After twenty-odd years in that particular stew, I wondered what “the world” had to say about modesty. The world told me, “Don’t wear a bikini to a funeral.”
“That’s it?” I said.
“That’s it,” said the world.
Intrigued, I asked the world about consent—what it looked like, what it didn’t look like. I asked the world how I should interact respectfully with folks of other religions and cultures. The answers I found there harmonized with the reality I observed around me. The answers I found in the world helped me reach my goals of feeling calmer and stronger—and empowering others to feel those things too.
Relevance or priorities?
Sometimes I hear church leaders saying, “We have to fight to prove our relevance.” I disagree. Church, you don’t have a problem with relevance; you have a problem with priorities. What use is the purity of your doctrine if it hampers your ability to see God in others? What use are higher church membership numbers if we are letting vulnerable populations fall by the wayside as acceptable casualties? What use is a certain interpretation of the Bible if it doesn’t lead us to love the Lord our God with all our heart and soul and mind, and to love our neighbor as ourselves? What use is a Gospel that does not transform our attitudes towards the poor, the sick, the imprisoned, and the hungry? What use is a Savior who came to earth as a humble, unassuming carpenter, if we use His name to underwrite our greed and cruelty?

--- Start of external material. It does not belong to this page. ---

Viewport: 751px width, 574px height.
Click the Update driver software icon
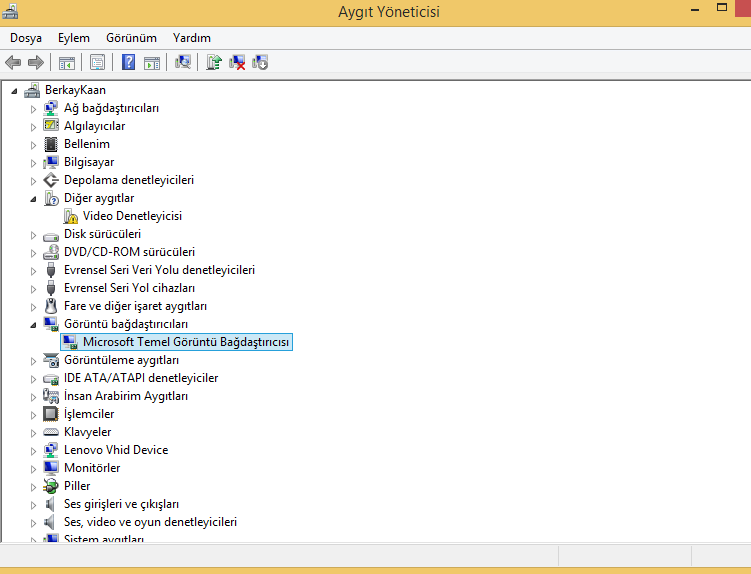coord(214,62)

This is the task that lies before you, church: To decide how you want to be different from the world around you, to calculate the costs of those differences, and to own those costs. If your differences cost you political influence, own that. If they cost you the accolades of powerful people, own that. If the cost is the confidence and trust of many of your young women, then own that. If you decide that the lives of LGBTQIA+ folks are an acceptable cost—and believe me, unaffirming theology can and does kill people—then own that.
But let’s have no more pretending that the church is not causing certain types of harm that it is, in fact, causing. Let’s have no more speculating that ex-church members are morally weak or “couldn’t handle the truth.” Let’s drop the position that secularly popular things or movements or activities should be automatically, unequivocally shunned. The world is having important conversations right now about race and gender and sexuality and faith and health and class. The church will be a part of those conversations, either by its participation or by its silence.
When I look at the world, I see things the church could learn. When I look at the church, I see things the world could learn.
I am in the world and of the world—a place I accept with gladness, a position that makes me balance humility with joy. Won’t you join me here?
Rebecca Brothers is a graduate of Lincoln City Seventh-day Adventist School, Walla Walla University, and the University of Washington. She works as an academic librarian in Huntsville, Alabama, and serves on her church’s Vestry, Outreach Committee, Ushers’ Guild, and Altar Guild.